Pertama, bagaimana menciptakan regulatory framerowk. Kedua, bagaimana merancang institusi yang kredibel untuk mengaturnya. Ketiga, apa saja instrumen keuangan digital yang bisa diterbitkan oleh fintech.
"Sehingga (fintech) bisa menciptakan inklusi keuangan yang aman dan adil, ketimbang eksploitatif, untuk kelompok masyarakat dengan literasi keuangan yang rendah," kata dia.
Sri Mulyani menyadari saat ini semakin banyak orang yang bergantung pada teknologi digital dalam keseharian mereka.

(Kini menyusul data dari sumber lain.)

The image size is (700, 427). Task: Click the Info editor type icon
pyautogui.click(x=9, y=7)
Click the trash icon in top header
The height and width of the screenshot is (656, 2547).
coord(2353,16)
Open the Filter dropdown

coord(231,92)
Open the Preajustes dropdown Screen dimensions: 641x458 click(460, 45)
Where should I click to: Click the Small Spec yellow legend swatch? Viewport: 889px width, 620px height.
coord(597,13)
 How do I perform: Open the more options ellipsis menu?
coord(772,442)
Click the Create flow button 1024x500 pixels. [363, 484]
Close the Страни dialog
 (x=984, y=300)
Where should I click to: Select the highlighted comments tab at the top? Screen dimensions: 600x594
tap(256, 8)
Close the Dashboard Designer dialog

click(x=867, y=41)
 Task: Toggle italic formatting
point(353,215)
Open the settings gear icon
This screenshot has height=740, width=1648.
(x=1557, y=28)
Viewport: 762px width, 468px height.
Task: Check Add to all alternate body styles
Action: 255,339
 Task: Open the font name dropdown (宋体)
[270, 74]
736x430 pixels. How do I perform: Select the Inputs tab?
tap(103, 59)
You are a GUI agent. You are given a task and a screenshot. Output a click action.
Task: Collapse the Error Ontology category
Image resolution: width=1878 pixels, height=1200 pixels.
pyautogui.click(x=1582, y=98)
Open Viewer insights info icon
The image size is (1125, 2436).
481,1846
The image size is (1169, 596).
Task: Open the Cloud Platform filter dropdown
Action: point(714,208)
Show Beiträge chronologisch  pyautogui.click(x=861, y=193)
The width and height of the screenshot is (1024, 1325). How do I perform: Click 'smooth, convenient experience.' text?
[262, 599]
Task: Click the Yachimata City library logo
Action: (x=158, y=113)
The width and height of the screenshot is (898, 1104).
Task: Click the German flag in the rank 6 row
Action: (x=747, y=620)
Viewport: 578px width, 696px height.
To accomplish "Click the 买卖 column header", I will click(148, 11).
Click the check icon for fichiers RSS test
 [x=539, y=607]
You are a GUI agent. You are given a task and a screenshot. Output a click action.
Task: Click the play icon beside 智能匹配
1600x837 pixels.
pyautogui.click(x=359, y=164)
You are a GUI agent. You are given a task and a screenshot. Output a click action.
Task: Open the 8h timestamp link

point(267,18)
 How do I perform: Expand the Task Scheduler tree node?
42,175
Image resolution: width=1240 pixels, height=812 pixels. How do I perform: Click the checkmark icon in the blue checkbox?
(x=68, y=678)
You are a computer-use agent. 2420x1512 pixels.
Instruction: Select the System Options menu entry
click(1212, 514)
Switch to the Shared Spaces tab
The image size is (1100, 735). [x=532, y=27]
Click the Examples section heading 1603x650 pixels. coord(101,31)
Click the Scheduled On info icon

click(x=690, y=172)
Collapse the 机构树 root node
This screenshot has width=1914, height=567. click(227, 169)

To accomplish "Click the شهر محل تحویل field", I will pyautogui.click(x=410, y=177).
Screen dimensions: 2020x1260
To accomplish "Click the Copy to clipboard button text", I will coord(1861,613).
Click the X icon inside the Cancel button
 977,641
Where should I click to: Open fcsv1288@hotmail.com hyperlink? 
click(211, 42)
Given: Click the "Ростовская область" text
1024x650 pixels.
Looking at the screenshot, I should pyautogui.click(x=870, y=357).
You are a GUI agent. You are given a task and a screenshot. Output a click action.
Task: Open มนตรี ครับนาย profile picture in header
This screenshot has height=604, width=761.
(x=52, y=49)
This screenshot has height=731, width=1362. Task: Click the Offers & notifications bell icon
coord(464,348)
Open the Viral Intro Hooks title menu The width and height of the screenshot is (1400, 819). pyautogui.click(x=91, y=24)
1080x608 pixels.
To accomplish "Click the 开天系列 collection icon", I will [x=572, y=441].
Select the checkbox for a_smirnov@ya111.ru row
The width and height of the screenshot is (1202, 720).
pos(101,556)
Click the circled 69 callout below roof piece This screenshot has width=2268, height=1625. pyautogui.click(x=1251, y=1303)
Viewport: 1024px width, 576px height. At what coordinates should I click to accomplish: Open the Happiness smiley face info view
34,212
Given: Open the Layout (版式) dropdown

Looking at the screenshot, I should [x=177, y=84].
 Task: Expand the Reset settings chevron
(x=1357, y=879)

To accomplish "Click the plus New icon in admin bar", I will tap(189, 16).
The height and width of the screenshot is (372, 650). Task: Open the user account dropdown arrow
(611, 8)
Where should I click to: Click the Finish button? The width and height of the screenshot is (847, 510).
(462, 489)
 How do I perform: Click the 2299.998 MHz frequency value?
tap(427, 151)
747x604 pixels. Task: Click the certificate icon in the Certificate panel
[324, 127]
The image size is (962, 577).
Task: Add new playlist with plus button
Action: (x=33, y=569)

Walau ada dampak buruk, dia menyebut ekonomi syariah tetap perlu mengadaptasi perkembangan teknologi digital. Contohnya untuk mengembangkan lembaga keuangan mikro seperti Baitul Maal Wat Tamil (BMT) dan koperasi syariah.
Untuk BMT misalnya, Sri Mulyani menyebut saat ini sudah 4.100 unit di Indonesia yang memberikan akses keuangan mikro bagi masyarakat di pedesaan. "Kami melihat BMT punya peran yang penting dalam menyediakan alternatif keuangan dan menciptakan daya tahan d tengah pandemi ini," kata dia.
Maka dengan mengadopsi teknologi digital, Sri Mulyani yakin biaya yang dikeluarkan lembaga seperti BMT bisa berkurang dan proses bisnisnya lebih efisien. Sehingga, kata dia, perkembangan teknologi digital dan juga keuangan digital benar-benar bisa menjadi solusi, dan juga sejalan dengan nilai-nilai Islam.